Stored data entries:
○ ○ ○
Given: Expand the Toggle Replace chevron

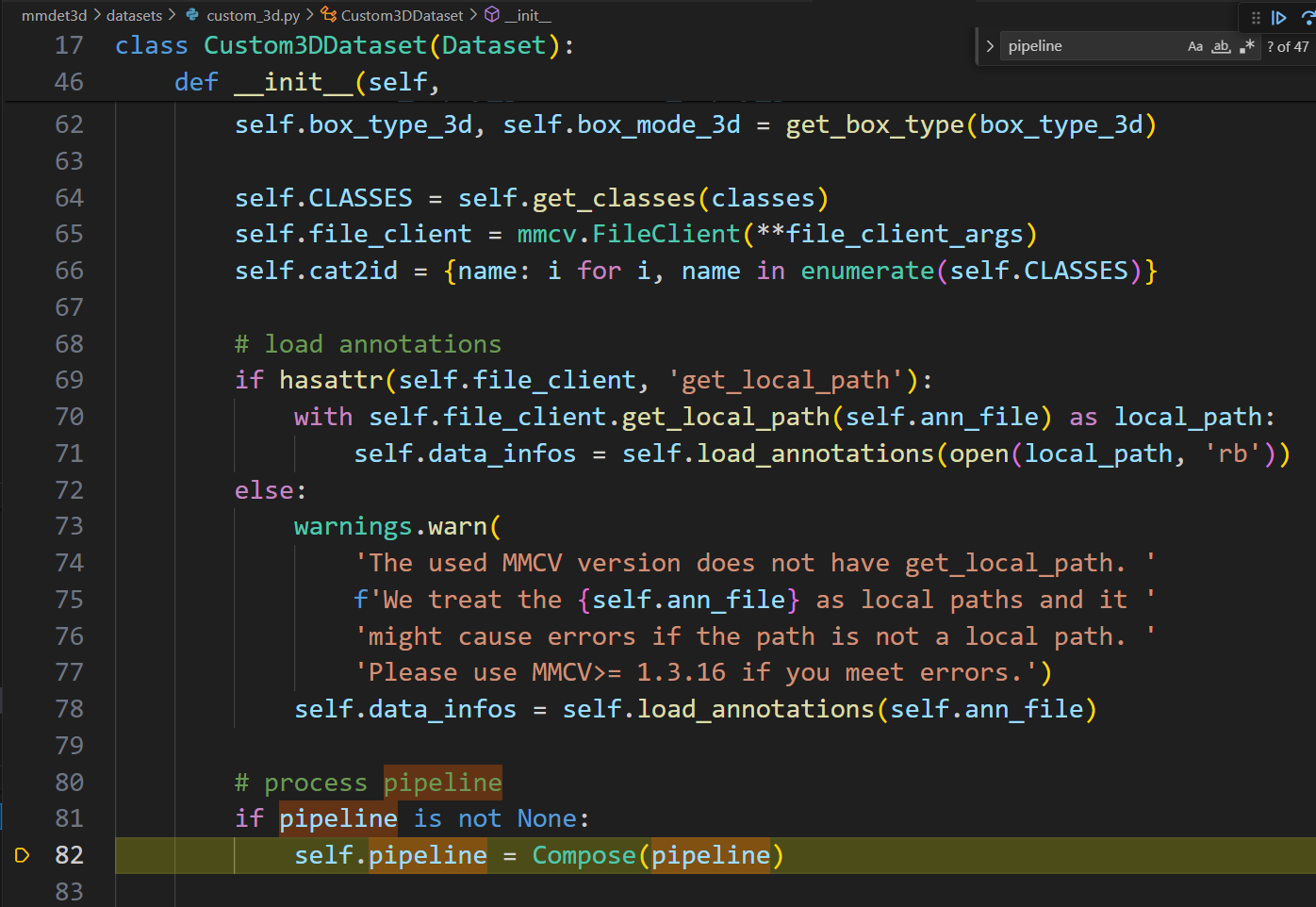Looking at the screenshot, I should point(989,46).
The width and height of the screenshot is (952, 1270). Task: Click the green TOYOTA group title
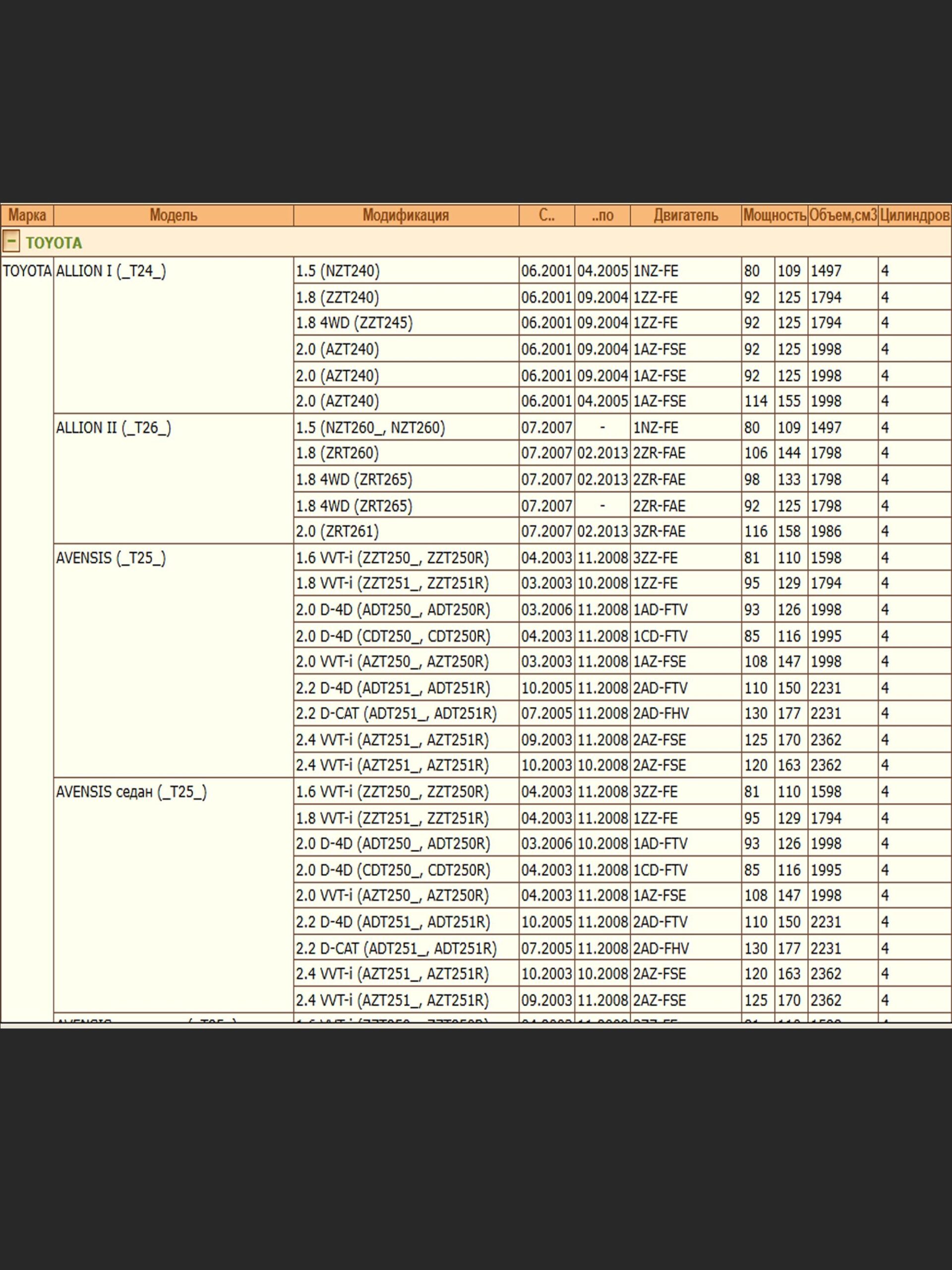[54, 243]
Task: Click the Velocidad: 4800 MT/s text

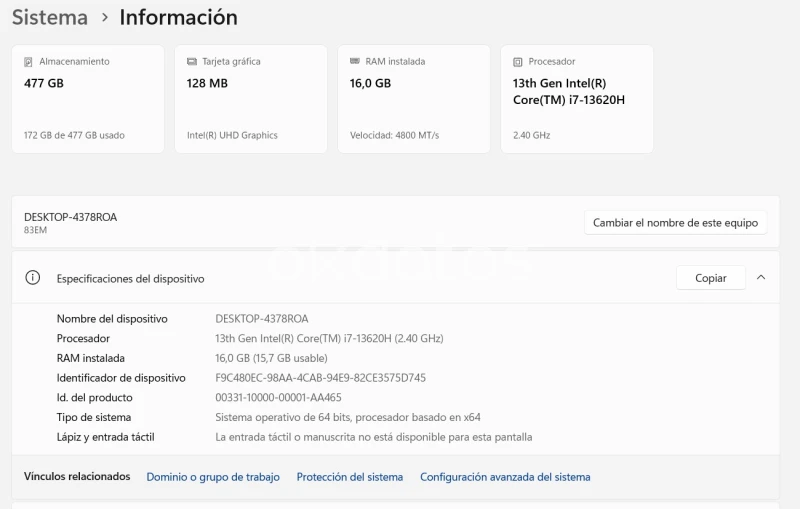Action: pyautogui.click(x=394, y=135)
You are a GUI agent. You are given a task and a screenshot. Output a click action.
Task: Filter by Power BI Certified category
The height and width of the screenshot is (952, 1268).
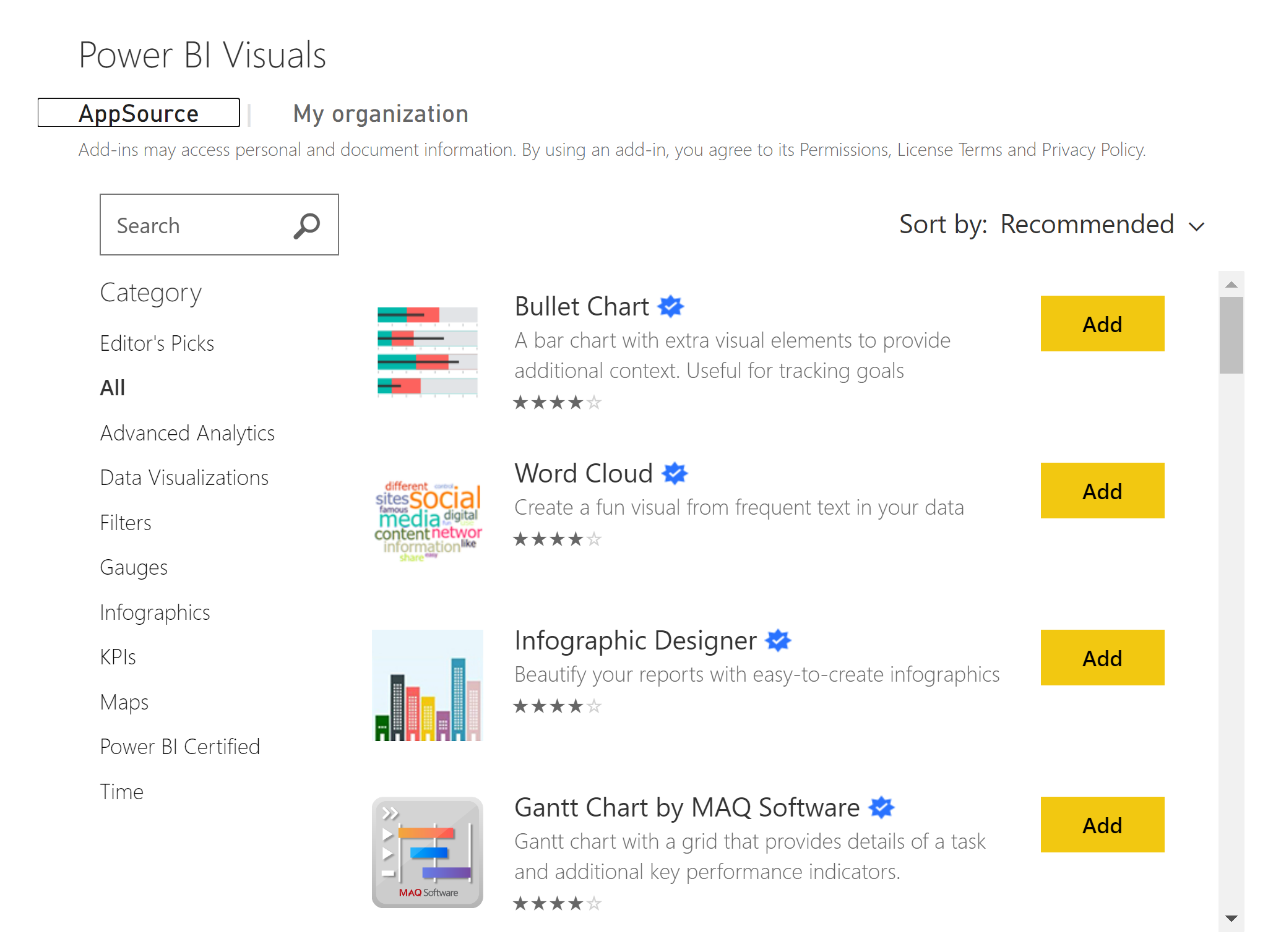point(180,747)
○ ○ ○
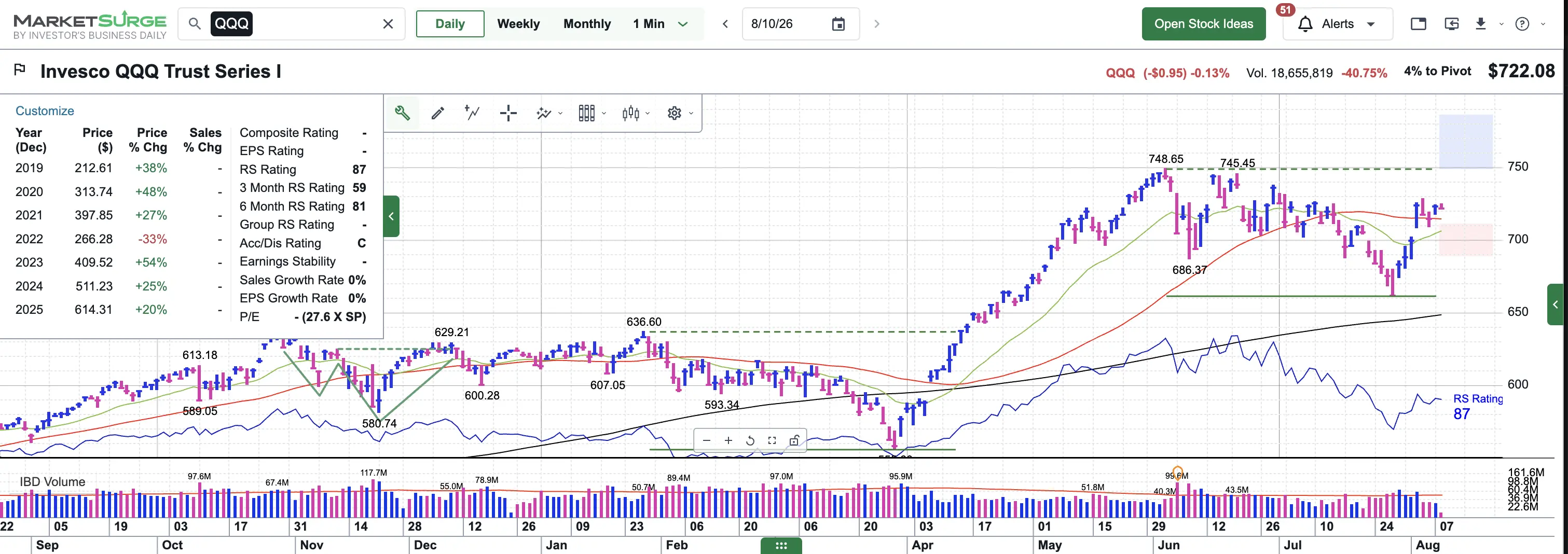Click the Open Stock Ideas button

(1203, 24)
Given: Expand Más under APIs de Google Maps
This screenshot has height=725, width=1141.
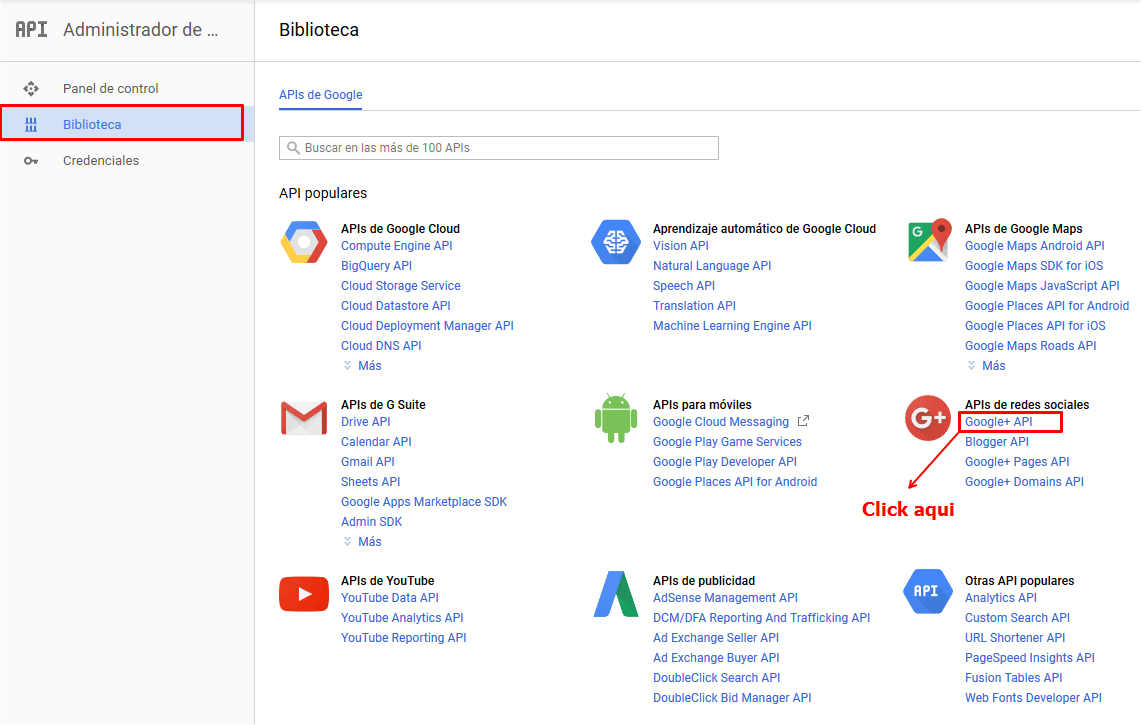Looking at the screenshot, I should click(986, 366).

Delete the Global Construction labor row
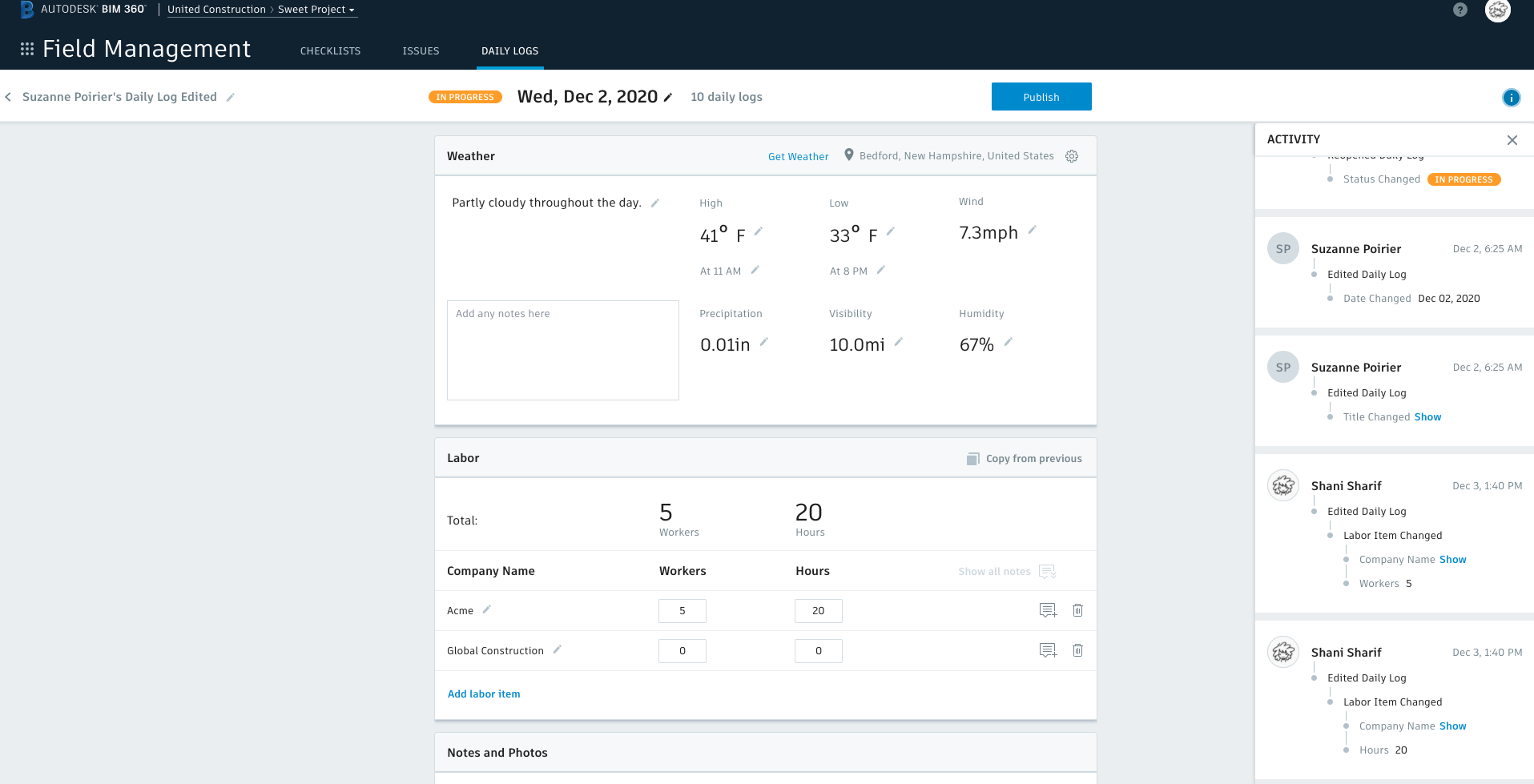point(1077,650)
○ ○ ○
Request -
Convert everything from the line containing "The width and" down to the line containing "point(180,747)" into a two-column CSV with the headers instruction and response, giving one row for each text and its answer, each in a single quoted field with line breaks replaced by spaces. Leave the pictures out.

The completed task -
instruction,response
"The width and height of the screenshot is (952, 1270). Task: Click the green TOYOTA group title","[54, 243]"
"Task: Click the Velocidad: 4800 MT/s text","Action: pyautogui.click(x=394, y=135)"
"You are a GUI agent. You are given a task and a screenshot. Output a click action. Task: Filter by Power BI Certified category The height and width of the screenshot is (952, 1268).","point(180,747)"